[What this task involves] Rewrite the listing with "checkbox" replaced by "tick box", leaving everything else unchanged. Begin at the line that has "Disable the yellow Current checkbox" and stop after the line that has "Action: pyautogui.click(x=170, y=80)".

[Dataset entries]
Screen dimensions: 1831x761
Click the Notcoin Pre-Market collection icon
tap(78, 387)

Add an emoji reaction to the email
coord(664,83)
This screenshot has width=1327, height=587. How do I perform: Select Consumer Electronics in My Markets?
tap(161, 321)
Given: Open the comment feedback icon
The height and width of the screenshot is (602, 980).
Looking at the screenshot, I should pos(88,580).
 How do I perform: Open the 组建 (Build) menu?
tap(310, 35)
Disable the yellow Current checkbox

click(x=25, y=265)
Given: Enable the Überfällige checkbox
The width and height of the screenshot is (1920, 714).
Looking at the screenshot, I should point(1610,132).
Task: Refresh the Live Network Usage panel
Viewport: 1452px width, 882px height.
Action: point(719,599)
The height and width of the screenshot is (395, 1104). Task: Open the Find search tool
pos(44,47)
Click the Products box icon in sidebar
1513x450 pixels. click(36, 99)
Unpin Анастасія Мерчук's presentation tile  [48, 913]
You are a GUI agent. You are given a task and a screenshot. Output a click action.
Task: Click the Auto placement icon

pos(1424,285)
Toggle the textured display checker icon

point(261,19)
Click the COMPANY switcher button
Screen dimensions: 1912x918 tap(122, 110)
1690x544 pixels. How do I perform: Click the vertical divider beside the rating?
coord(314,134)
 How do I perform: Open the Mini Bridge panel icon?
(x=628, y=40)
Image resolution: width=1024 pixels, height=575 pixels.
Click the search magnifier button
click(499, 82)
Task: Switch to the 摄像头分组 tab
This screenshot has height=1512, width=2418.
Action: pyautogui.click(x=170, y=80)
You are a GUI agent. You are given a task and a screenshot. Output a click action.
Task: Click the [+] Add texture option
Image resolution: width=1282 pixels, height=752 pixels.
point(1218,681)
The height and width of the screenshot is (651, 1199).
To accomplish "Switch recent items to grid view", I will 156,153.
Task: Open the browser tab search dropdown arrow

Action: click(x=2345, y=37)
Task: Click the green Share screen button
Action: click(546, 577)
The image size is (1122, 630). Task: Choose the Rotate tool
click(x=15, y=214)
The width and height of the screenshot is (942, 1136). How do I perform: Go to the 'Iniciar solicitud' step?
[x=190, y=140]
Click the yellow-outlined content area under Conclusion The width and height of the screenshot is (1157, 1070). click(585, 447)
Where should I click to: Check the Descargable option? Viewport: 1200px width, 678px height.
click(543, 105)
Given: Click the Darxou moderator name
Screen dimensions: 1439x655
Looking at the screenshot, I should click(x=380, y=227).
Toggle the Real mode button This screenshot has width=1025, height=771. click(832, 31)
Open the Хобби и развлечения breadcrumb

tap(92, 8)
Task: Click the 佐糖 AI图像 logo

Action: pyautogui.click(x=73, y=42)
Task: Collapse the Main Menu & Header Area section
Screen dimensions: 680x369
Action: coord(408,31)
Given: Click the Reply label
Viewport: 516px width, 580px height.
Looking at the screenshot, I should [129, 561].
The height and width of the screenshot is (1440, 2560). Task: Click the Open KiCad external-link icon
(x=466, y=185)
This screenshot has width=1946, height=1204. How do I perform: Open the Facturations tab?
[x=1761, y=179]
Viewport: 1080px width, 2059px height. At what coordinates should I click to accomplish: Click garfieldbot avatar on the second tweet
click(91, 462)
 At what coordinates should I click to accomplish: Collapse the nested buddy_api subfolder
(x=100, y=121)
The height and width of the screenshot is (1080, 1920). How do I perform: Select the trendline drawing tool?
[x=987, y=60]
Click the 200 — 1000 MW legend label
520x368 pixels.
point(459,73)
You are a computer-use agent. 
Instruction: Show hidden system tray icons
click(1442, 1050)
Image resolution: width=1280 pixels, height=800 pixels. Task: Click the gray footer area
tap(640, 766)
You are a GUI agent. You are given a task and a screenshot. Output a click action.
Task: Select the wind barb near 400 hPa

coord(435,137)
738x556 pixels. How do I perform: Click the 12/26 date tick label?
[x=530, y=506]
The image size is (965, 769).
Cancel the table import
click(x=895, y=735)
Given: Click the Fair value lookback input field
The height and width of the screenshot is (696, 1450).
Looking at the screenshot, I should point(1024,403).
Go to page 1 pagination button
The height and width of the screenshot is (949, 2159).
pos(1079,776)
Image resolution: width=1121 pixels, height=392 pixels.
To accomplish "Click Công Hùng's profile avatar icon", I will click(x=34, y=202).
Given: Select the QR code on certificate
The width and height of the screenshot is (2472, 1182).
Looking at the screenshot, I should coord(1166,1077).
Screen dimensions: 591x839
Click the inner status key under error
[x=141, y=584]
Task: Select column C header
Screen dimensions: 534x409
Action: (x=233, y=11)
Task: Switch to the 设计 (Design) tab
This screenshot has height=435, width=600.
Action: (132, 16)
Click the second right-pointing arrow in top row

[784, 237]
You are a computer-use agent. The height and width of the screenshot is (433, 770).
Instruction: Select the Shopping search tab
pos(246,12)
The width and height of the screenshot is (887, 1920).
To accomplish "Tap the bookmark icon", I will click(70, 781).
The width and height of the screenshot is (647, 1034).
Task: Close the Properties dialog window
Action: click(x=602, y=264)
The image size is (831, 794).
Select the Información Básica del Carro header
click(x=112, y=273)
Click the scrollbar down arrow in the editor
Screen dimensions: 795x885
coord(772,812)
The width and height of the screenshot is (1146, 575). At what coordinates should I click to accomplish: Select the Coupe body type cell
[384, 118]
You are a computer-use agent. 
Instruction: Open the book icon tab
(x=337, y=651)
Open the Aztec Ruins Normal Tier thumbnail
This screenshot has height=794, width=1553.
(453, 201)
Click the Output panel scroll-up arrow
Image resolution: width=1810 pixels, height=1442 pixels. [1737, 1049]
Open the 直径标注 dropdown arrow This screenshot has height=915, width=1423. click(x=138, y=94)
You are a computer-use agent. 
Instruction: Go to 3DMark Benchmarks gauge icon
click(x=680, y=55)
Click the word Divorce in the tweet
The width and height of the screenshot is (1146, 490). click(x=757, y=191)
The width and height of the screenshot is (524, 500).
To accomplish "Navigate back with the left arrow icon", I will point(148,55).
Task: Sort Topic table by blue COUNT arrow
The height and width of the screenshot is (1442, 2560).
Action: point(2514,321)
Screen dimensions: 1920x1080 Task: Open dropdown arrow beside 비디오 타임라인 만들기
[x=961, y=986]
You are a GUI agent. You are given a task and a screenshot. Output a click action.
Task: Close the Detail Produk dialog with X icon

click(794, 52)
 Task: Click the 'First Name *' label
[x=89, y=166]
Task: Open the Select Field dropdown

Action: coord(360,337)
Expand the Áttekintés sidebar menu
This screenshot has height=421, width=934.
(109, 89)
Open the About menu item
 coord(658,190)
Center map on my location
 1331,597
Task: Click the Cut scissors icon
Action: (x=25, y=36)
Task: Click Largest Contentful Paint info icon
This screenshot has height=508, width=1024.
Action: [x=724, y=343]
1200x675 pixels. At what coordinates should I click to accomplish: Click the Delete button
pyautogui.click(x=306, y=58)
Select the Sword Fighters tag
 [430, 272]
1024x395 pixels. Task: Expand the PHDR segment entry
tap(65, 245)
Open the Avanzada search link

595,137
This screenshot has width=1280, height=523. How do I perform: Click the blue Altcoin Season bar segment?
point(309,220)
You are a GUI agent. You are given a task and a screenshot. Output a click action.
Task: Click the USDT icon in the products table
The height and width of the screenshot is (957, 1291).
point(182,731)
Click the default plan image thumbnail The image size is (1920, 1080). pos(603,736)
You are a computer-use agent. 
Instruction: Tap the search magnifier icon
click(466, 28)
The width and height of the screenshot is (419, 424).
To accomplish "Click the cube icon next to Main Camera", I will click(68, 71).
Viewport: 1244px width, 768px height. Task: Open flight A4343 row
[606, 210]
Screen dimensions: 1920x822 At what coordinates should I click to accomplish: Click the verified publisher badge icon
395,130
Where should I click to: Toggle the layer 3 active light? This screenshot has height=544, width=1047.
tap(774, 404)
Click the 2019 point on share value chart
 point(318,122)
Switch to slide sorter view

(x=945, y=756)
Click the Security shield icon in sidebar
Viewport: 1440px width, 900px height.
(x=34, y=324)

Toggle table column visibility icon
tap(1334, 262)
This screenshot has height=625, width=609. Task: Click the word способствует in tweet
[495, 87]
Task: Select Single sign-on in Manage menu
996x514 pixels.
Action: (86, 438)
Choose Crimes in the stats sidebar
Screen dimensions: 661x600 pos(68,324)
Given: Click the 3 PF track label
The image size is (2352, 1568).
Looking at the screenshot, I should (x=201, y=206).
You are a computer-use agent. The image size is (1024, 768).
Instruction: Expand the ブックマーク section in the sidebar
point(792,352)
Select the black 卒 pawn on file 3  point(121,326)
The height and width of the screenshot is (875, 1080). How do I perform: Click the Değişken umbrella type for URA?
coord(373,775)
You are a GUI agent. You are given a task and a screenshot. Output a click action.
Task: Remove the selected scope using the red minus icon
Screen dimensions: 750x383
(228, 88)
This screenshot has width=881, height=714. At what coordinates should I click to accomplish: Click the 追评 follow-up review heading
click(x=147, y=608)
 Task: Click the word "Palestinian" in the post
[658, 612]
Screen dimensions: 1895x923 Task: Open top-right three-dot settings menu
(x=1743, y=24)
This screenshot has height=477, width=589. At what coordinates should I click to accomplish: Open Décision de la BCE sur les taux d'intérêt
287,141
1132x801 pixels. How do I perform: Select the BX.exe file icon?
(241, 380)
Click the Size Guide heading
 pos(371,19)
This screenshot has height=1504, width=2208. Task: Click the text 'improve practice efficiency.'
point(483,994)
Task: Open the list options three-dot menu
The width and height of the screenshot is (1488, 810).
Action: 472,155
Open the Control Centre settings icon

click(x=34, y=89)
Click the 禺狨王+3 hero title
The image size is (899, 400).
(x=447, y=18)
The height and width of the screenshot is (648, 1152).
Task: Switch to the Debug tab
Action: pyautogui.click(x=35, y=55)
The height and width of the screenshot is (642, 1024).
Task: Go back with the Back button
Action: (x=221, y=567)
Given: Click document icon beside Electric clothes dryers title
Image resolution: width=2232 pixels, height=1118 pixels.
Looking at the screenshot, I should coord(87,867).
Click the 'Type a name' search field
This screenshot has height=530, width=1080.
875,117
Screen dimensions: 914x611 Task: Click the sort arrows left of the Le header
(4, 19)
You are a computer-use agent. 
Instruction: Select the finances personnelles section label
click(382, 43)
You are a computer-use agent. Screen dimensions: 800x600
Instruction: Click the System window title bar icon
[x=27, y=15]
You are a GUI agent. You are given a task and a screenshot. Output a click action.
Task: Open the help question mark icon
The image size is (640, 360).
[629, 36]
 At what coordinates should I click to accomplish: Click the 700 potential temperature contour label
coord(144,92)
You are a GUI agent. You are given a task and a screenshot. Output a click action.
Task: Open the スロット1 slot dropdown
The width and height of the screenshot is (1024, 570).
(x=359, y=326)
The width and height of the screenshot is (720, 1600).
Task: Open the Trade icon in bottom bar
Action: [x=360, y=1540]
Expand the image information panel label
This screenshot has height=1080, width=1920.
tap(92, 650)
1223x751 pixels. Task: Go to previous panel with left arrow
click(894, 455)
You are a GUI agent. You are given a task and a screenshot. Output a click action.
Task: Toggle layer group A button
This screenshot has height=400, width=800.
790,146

[Final result]
Disable the yellow Current tick box

click(x=25, y=265)
Given: Enable the Überfällige tick box
The width and height of the screenshot is (1920, 714).
Looking at the screenshot, I should point(1610,132).
Task: Refresh the Live Network Usage panel
Viewport: 1452px width, 882px height.
Action: point(719,599)
The height and width of the screenshot is (395, 1104). Task: Open the Find search tool
pos(44,47)
Click the Products box icon in sidebar
1513x450 pixels. click(36, 99)
Unpin Анастасія Мерчук's presentation tile  [48, 913]
You are a GUI agent. You are given a task and a screenshot. Output a click action.
Task: Click the Auto placement icon

pos(1424,285)
Toggle the textured display checker icon

point(261,19)
Click the COMPANY switcher button
Screen dimensions: 1912x918 tap(122, 110)
1690x544 pixels. How do I perform: Click the vertical divider beside the rating?
coord(314,134)
 How do I perform: Open the Mini Bridge panel icon?
(x=628, y=40)
Image resolution: width=1024 pixels, height=575 pixels.
Click the search magnifier button
click(499, 82)
Task: Switch to the 摄像头分组 tab
This screenshot has height=1512, width=2418.
Action: pyautogui.click(x=170, y=80)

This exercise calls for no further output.